Rarely does it start at his wrists, spread up both arms and
create a vivid tapestry of tattoos.
Rolling up his sleeve, McMaster sociologist Michael Atkinson,
33, shows where it all began.
With a Guns 'n' Roses logo on his left shoulder, replete with
crossed revolvers and prickly blooms.
"I was 18, living in Halifax and had no idea what I was
doing," he admits of his souvenir from a dank studio on
a downtown pier.
"It was after a concert ... and, like most people, I don't
regret my first tattoo.
"I just regret what I got."
Now, 15 years later, you can also see how Atkinson's PhD work
at the University of Calgary got under his skin.
He shattered the old thinking that tattooed folk were a single
community of outsiders, united by a lack of self-control when
it came to own their bodies.
He's added to his G 'n' R logo with a family crest, fish, a
crooked dagger, a sacred heart and his mom's name in a banner
against the backdrop of a neo-primitivist pattern.

==================================================

What is required | Say whether each statement agrees with the text above about Michael Atkinson's tattoos, answering yes or no and quoting the words from the text that decide it. 1. Atkinson got his first tattoo at age 18. 2. Atkinson regrets having gotten a first tattoo at all. 3. Atkinson did his PhD work at McMaster.

Data |
==================================================

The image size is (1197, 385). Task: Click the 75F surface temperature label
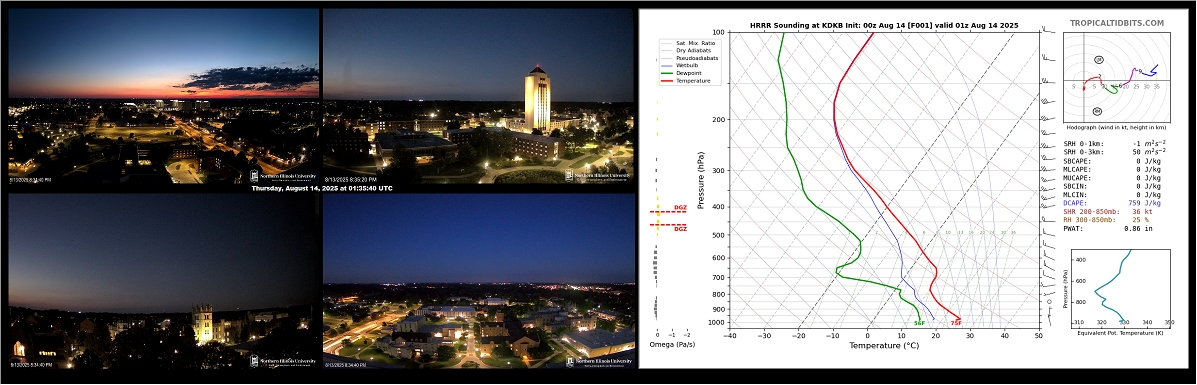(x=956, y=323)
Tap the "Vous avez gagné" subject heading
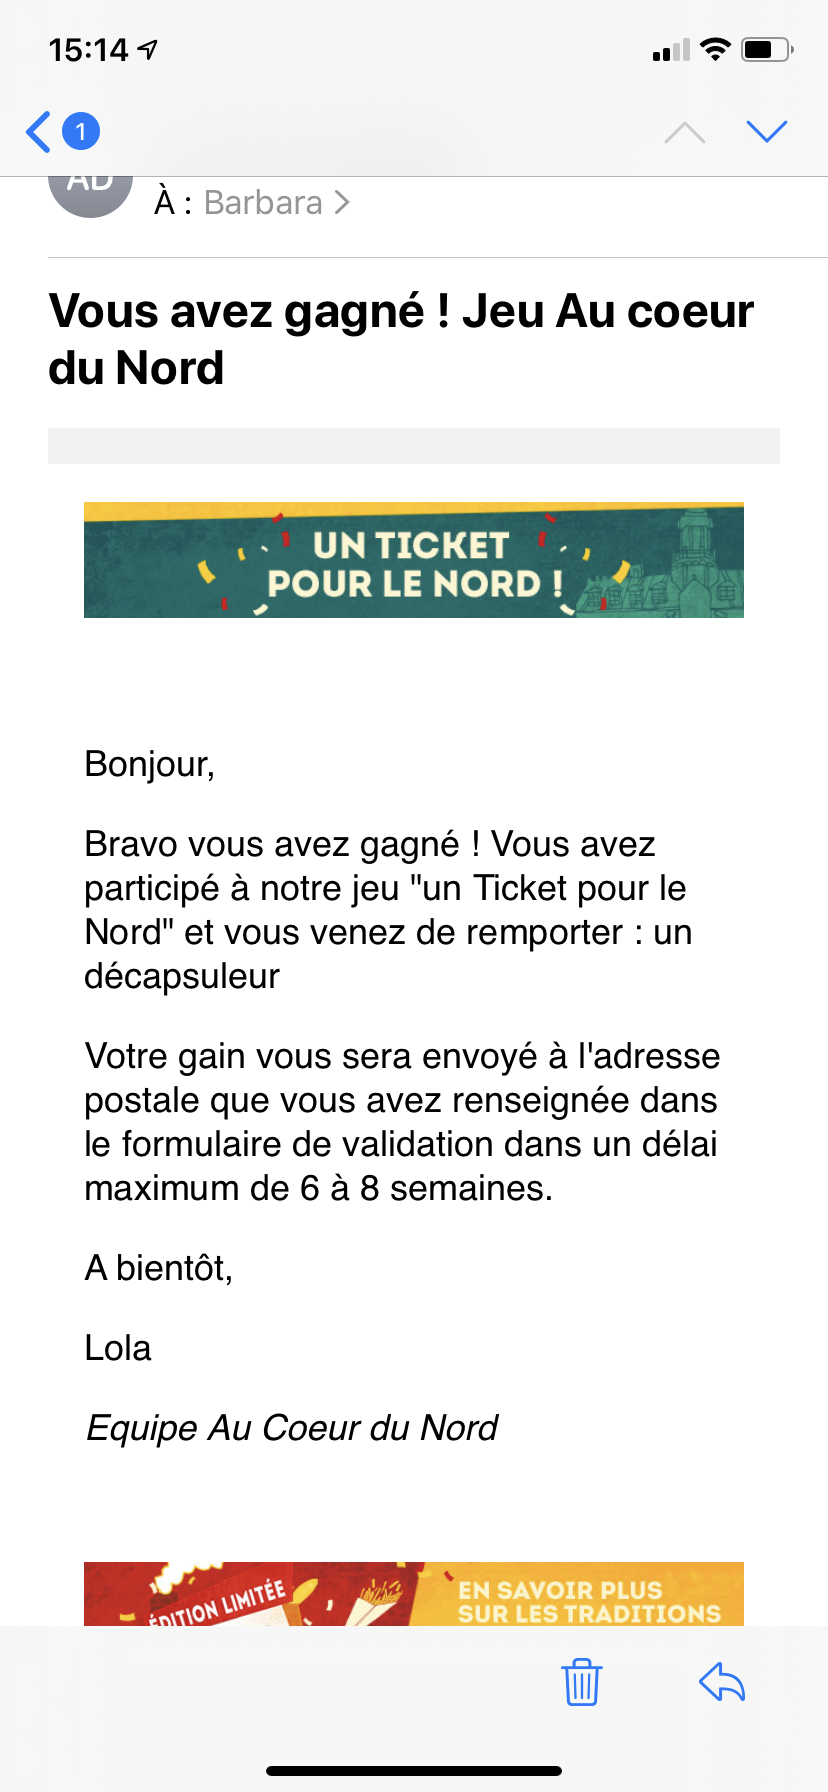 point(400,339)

==================================================

Response to this exercise |
1. Yes: "I was 18, living in Halifax and had no idea what I was doing"
2. No: "like most people, I don't regret my first tattoo."
3. No: "Atkinson's PhD work at the University of Calgary"